Dem Bundesministerium der Finanzen wurde im Sommer 1950 von einem Lande, als das Bundesministerium der Finanzen durch die Presse erfahren hatte, daß dieses Land über einen großen Vermögenskomplex verfügt hat,
auf Anfrage hin, unter welchen Umständen und aus welchen Gründen und ob die Veräußerung für dauernd erfolgt sei, zur Antwort gegeben, daß der Bund überhaupt kein Recht habe, nach der Veräußerung und nach der Verwaltung dieses Vermögens zu fragen.
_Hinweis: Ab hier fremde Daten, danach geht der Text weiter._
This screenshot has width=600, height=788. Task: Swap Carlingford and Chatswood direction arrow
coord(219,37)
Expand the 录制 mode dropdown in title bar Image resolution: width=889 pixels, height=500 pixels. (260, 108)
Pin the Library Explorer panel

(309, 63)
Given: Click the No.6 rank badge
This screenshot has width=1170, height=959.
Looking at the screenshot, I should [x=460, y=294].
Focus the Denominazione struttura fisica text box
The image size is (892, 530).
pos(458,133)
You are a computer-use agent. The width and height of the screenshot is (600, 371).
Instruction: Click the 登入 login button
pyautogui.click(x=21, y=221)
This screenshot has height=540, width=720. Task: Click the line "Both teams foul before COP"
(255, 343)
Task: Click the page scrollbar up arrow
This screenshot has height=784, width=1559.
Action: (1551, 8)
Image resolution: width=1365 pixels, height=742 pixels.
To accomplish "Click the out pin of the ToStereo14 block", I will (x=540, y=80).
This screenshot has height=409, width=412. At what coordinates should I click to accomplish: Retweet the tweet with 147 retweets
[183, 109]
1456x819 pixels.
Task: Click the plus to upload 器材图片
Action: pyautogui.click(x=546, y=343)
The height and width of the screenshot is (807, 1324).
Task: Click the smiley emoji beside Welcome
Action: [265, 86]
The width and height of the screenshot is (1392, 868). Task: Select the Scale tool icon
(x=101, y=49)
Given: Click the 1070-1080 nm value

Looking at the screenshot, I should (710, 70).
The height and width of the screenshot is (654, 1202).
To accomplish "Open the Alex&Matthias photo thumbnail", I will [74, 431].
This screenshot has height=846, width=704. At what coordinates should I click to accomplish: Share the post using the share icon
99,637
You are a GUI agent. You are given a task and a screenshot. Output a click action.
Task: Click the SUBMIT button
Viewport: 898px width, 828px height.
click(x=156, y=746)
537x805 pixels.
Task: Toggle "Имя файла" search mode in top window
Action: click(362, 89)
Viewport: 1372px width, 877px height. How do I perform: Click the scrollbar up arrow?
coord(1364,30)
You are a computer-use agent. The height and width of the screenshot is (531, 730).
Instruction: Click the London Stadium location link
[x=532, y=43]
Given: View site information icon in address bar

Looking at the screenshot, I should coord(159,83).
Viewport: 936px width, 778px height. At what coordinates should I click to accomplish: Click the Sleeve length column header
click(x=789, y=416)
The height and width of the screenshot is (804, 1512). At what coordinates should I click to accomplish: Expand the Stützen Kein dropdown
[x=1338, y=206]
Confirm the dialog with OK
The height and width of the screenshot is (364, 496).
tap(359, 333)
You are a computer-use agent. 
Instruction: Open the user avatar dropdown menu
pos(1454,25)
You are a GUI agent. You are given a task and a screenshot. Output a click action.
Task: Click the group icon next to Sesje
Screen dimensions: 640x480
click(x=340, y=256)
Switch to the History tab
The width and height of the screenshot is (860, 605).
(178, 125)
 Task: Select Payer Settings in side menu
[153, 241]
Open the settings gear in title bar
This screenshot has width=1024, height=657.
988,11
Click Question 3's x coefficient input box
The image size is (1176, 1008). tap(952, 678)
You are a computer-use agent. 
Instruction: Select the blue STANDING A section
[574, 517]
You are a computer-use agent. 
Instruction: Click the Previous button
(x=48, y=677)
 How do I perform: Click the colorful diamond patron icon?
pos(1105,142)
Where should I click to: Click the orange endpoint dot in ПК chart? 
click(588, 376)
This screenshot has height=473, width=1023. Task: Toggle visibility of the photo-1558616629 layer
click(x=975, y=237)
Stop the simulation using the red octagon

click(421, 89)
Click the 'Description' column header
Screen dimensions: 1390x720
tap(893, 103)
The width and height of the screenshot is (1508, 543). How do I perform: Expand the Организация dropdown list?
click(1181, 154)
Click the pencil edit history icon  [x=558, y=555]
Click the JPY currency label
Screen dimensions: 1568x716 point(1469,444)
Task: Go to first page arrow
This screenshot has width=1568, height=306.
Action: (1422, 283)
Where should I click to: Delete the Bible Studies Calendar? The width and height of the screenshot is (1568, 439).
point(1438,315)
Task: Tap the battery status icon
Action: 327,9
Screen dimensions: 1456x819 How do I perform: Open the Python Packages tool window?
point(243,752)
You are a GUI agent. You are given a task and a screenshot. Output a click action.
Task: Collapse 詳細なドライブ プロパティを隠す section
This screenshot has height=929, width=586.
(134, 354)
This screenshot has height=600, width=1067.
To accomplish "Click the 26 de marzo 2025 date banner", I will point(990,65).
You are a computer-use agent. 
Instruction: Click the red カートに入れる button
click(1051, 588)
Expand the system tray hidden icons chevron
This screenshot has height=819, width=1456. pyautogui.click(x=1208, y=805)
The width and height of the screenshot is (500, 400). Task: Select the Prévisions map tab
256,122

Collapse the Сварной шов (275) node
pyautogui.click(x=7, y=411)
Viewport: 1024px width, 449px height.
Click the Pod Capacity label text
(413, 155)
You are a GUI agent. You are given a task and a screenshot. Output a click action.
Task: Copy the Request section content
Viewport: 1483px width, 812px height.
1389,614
Erst vor wenigen Tagen hat ein Land dem Bund
mitgeteilt, daß es in bezug auf Betriebe, die hundertprozentig früheres Reichseigentum gewesen
sind, für völlig verfügungsberechtigt halte und Vermögen dieser Betriebe veräußern wolle.
Das Bundesministerium der Finanzen hat mit großer Geduld mehr als 12 Monate lang mit den Ländern über den Abschluß einer Verwaltungsvereinbarung verhandelt. Diese Verhandlungen haben sich — nicht mit großen Gesichtspunkten, sondern mehr mit kleinen, ich möchte fast sagen: manchmal kleinlichen Gesichtspunkten — so hingeschleppt, daß es nicht mehr möglich gewesen ist, das Ende der Verhandlungen über die Verwaltungsvereinbarung abzuwarten. Es mußte infolgedessen ein neuer Weg gesucht werden, und nachdem die Verwaltungsvereinbarung nicht möglich war, während es für den Bund unmöglich ist, zuzusehen, wenn über Vermögen, für das dem Bund zumindest die erste Anwartschaft als Eigentümer zusteht, von dem Treuhänder bzw. dem Verwalter ohne Wissen des Bundes verfügt wird und verfügt werden soll, mußte eine Lösung gefunden werden. Diese Lösung ist der Gesetzentwurf, der sich ja nur auf die Frage der Verwaltung bezieht
und dem Bund nur das Recht gibt, Weisungen bezüglich der Verwaltung auszusprechen. Das ist der entscheidende Gesichtspunkt, und ich möchte bitten, dem Rechnung zu tragen.
Ich möchte noch um etwas anderes bitten. Wenn man über das Eigentum spricht und wenn man sagt, der Bund sei nicht Eigentümer, dann muß ich fragen: Wer ist denn sonst Eigentümer?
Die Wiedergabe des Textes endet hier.